Ammonia: This chemical commonly found in household cleaning products is added during the manufacturing process to increase the amount of nicotine you absorb when you smoke . It is a corrosive substance that can be toxic to the skin, eyes, respiratory tract, mouth, and digestive tract .
Chemicals in Cigarette Smoke
Many of the harmful chemicals that you are exposed to when you smoke are actually created when you light your cigarette.
Acetaldehyde: When tobacco additives, like sugar, sorbitol, and glycerol, are burned, they produce acetaldehyde, one of the main components of cigarette smoke. It reacts readily with other substances in the body and causes irritation of the airways, prompting the International Agency for Research on Cancer (IARC) to classify it as a potential carcinogen .
Carbon Monoxide: CO is a colorless, odorless, poisonous gas, and is formed when tobacco is burned incompletely. There are large quantities of CO in tobacco smoke. Carbon monoxide binds to hemoglobin in your blood, taking the place of oxygen. This means there is less oxygen available to be distributed to the organs in your body. Carbon monoxide is linked to cardiovascular disease .
1,3-butadiene: This is a flammable gas that smells similar to petrol, and is used in the production of synthetic rubber for car tires. Tobacco additives such as cellulose, paraffin, and sugars cause an increase in the amount of butadiene that is released when tobacco is burned. Long-term exposure to 1,3-butadiene can cause cancer in the lymph nodes, blood, and blood-forming tissue, such as leukemia and lymphoma. Non-smokers who are exposed to second-hand smoke are also at risk .
Acrolein: this highly reactive aldehyde and respiratory irritant formed when tobacco is burned. It causes oxidative stress, which means there are more free radicals in your body than antioxidants. This puts you at greater risk for cancer .
The Benefits of Quitting
As you can see, cigarettes contain numerous harmful chemicals, from carcinogens to toxic metals, to poisons . Even just smoking one cigarette a day will put you at a significantly greater risk for developing any number of health problems, including cancer.
The good thing, though, is that once you quit smoking you will begin to see the benefits right away. Just twenty minutes after quitting your heart rate and blood pressure will drop. Twelve hours later the carbon monoxide levels in your blood will return to normal. In two weeks to three months, your circulation will improve and your lung function will increase, and in one to nine months, the cilia in the back of your lungs will regain normal function so you can properly clear mucus and you will stop coughing and experiencing shortness of breath .

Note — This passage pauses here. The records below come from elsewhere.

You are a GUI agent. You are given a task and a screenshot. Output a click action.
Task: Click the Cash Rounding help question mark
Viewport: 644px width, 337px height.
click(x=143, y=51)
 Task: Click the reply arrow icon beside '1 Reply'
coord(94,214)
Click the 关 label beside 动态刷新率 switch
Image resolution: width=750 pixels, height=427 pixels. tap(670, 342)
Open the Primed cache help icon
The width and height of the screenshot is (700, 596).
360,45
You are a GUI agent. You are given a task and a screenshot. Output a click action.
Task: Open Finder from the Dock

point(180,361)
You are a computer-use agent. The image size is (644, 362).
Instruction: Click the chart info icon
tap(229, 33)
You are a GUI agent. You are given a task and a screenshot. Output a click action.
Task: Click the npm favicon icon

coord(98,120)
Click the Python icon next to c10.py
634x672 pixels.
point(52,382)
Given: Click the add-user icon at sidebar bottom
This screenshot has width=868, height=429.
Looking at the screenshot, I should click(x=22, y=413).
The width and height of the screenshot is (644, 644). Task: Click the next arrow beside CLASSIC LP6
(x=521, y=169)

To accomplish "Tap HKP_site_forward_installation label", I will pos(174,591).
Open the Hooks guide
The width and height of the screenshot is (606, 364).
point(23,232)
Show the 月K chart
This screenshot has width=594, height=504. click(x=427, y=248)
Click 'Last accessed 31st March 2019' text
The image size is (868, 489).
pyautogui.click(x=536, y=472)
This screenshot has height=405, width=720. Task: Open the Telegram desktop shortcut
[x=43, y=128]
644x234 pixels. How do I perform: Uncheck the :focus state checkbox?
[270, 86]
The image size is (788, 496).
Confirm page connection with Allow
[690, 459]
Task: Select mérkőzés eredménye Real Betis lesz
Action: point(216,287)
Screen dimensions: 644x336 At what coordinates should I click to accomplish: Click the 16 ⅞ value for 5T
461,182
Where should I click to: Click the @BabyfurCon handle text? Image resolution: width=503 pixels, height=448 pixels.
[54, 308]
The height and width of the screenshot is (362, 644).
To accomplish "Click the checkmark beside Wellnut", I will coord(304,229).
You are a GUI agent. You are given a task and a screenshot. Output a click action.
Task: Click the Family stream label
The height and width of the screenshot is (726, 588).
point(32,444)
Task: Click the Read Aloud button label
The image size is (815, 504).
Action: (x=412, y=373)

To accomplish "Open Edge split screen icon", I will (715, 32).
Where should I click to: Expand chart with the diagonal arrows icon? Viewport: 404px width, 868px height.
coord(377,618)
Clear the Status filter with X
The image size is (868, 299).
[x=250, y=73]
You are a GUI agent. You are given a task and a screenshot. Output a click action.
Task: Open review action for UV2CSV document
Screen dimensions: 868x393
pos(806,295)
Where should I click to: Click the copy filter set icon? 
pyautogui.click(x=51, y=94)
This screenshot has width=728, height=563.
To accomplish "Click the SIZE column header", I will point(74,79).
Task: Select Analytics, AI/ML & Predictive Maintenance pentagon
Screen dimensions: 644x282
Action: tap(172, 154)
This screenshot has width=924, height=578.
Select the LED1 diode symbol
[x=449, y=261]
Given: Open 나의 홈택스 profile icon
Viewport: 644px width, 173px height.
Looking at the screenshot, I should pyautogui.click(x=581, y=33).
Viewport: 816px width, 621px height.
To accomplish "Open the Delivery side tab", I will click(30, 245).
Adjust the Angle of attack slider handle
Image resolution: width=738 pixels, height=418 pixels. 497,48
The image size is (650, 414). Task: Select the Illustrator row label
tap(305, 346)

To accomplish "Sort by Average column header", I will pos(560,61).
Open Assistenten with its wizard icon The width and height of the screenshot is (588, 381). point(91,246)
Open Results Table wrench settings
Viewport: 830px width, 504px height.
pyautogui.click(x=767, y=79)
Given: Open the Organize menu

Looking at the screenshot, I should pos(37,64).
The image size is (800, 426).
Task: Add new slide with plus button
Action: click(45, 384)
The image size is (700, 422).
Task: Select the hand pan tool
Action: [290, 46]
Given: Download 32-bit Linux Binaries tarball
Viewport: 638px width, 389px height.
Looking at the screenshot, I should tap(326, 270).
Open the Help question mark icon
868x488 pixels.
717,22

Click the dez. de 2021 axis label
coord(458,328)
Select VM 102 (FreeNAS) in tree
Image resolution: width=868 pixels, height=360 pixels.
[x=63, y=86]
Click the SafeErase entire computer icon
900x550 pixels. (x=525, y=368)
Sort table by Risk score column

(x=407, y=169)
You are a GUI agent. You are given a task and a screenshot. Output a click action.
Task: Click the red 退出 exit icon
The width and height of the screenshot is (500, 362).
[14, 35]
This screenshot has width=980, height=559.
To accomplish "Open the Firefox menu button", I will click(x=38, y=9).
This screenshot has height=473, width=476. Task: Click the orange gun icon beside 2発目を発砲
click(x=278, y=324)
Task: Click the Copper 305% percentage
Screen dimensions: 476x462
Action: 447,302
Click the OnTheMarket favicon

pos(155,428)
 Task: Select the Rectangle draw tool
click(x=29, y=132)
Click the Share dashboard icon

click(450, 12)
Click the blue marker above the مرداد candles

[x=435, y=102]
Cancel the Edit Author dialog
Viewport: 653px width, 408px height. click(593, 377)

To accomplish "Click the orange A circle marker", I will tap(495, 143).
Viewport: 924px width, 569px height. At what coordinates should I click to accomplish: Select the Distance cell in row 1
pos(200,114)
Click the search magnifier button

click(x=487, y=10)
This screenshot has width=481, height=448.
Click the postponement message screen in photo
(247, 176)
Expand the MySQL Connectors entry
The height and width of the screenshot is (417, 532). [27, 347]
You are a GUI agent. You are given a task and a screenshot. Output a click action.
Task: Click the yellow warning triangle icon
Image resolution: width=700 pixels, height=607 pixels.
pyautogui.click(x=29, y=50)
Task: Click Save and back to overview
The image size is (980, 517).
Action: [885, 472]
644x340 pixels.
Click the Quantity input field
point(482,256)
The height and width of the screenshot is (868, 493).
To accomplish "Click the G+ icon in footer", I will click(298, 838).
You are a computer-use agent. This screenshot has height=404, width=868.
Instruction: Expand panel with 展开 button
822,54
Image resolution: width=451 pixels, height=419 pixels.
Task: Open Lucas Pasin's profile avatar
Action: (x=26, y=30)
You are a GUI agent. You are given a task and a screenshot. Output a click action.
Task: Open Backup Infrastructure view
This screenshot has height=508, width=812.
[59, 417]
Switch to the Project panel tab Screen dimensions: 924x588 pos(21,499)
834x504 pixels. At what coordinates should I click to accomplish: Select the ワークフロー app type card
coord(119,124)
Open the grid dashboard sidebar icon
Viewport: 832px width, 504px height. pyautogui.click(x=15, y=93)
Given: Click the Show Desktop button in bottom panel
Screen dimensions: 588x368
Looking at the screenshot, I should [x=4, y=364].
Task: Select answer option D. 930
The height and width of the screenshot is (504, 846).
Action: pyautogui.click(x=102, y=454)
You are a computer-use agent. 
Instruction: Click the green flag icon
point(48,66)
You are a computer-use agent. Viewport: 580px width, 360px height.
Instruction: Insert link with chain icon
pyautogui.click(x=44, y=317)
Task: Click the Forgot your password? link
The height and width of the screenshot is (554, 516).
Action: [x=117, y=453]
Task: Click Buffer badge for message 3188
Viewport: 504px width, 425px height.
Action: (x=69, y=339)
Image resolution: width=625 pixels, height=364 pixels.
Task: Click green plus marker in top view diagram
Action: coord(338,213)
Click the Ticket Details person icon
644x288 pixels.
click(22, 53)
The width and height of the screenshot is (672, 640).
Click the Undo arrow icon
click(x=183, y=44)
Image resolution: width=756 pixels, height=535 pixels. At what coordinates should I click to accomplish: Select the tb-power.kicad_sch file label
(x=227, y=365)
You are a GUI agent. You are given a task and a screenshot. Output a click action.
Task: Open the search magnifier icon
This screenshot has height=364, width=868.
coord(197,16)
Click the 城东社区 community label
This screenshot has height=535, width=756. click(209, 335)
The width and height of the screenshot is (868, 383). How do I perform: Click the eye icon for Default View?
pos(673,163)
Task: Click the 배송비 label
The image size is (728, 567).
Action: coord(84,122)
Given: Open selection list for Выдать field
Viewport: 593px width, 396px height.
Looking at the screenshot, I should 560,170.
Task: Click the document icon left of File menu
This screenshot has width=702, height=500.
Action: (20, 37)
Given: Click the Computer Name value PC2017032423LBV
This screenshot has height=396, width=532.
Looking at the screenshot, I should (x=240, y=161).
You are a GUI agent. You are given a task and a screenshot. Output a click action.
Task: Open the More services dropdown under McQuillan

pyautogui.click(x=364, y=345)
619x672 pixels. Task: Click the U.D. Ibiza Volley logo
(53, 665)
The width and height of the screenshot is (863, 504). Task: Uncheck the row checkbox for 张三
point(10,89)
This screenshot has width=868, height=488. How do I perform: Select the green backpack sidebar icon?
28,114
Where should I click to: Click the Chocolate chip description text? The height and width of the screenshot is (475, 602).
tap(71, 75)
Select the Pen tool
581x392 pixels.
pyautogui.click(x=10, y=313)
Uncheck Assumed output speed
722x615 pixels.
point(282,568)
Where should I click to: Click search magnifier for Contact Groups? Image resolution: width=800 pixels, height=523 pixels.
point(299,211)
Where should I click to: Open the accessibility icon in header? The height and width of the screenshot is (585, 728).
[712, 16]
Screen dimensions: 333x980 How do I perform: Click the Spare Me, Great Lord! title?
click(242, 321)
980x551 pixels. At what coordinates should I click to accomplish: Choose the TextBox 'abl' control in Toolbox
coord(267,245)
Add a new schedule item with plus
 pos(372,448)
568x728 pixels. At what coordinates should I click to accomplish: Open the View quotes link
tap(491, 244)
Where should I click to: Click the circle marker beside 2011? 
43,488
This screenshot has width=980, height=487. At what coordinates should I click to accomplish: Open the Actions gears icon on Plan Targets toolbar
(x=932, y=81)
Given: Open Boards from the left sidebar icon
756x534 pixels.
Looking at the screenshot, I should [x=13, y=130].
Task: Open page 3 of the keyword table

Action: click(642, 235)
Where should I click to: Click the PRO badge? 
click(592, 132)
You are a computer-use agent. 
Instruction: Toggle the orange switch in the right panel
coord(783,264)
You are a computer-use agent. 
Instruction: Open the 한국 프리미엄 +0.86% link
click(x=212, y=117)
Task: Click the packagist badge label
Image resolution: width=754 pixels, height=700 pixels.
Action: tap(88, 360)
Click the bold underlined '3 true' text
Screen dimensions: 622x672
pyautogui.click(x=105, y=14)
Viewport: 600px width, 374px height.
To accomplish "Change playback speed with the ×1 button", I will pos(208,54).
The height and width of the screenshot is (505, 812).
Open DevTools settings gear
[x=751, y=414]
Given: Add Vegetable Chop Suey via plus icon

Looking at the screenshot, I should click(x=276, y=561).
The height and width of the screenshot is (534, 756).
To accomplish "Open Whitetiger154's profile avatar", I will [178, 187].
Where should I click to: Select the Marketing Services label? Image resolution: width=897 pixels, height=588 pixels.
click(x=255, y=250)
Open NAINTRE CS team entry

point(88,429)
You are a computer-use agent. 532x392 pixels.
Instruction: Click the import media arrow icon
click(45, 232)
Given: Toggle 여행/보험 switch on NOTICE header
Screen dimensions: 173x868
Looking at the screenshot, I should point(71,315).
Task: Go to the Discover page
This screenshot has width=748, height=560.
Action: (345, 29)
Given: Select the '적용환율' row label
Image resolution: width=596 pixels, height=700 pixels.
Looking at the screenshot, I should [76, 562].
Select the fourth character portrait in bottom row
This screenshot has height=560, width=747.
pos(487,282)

In only one year, your risk of coronary heart disease will be half of what it was while you were still smoking, and your risk for heart attack will drop dramatically. In five to ten years, your risk for cancer is cut in half, and after fifteen years your risk for coronary heart disease returns to that of a non-smoker .
So while it may be difficult to quit, the rewards of removing so many toxic chemicals from your body will be immeasurable. If you are thinking of quitting, speak with a health care provider who can help get you started and ensure that you are successful.